On Thursday night and Friday morning more than 30,000 homes were cut off as storm winds brought down power lines and trees across the region.
Mr Douglas said there were now pockets of streets which were not reconnected.
"There are a heck of a lot of small areas, where a tree's taken out a suburban street or something [left],'' he said.
During the clean-up, teams had been prioritised to deal with major outages first.
"If a substation's out, you fix it [first],'' he said. "If a high-voltage line goes out and you can get thousands of people back on, you fix it.''
The capital’s transport network is on the way to return to normal for commuters tomorrow.

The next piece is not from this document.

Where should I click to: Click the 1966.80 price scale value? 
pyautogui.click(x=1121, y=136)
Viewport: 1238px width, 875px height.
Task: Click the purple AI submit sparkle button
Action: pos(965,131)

Bus services across the capital are expected to run as timetabled. Most bus routes are running today, but buses to Eastbourne run only as far as Hutt Park.
KiwiRail trains on the Johnsonville and Kapiti Coast lines are on normal Sunday timetables today and will run as scheduled tomorrow.
There will be delays on the Hutt Valley line, which had a section of track washed out by the storm waves on Thursday night.
Services on the Wairarapa line will also be delayed and there may be bus replacement services.
The Interislander ferry Kaitaki suffered damage to the roof of its atrium area during the storm and will be out of action for at least two days.
Spokeswoman Sophie Lee said the roof would be assessed this afternoon.
‘‘We need to put scaffholding up on it to have a look at what needs to be done,’’ she said. ‘‘The Kaitaki will be out for today and tomorrow, when we’ll reassess it.’’
The ferry broke free of its moorings on Thursday night and had to anchor in the harbour to ride out the storm, assisted by tugboats.
The other Interislander ferries, Aratere and Arahura, will make three round trips today and tomorrow.
More comprehensive details on transport for Monday will be released later this afternoon.
The Dominion Post ferry between Queen's Wharf and Days Bay is sailing again for the first time since Thursday night. Passengers have to take care at Days Bay as there is storm damage at the start of the wharf.
Next week should be much calmer, bringing welcome respite for battered communities across the Wellington region.
A weatherwatch.co.nz forecast predicted a dry and sunny week for the capital, as a south-westerly flow runs over the country.
It could bring some showers to Wellington on Friday, head weather analyst Philip Duncan said, but otherwise conditions will be much improved compared to the end of last week.
A low sitting in the Tasman Sea could track onto the northern North Island towards the end of the week but its path was unclear as yet, he said. It appeared to be too far north to cause problems in New Zealand.
The rest of the country can expect showers and messy, unsettled weather throughout the week, with most rain hitting the south and west.
However, compared to the ferocity of the Thursday and Friday storm, the overall picture is much calmer, he said.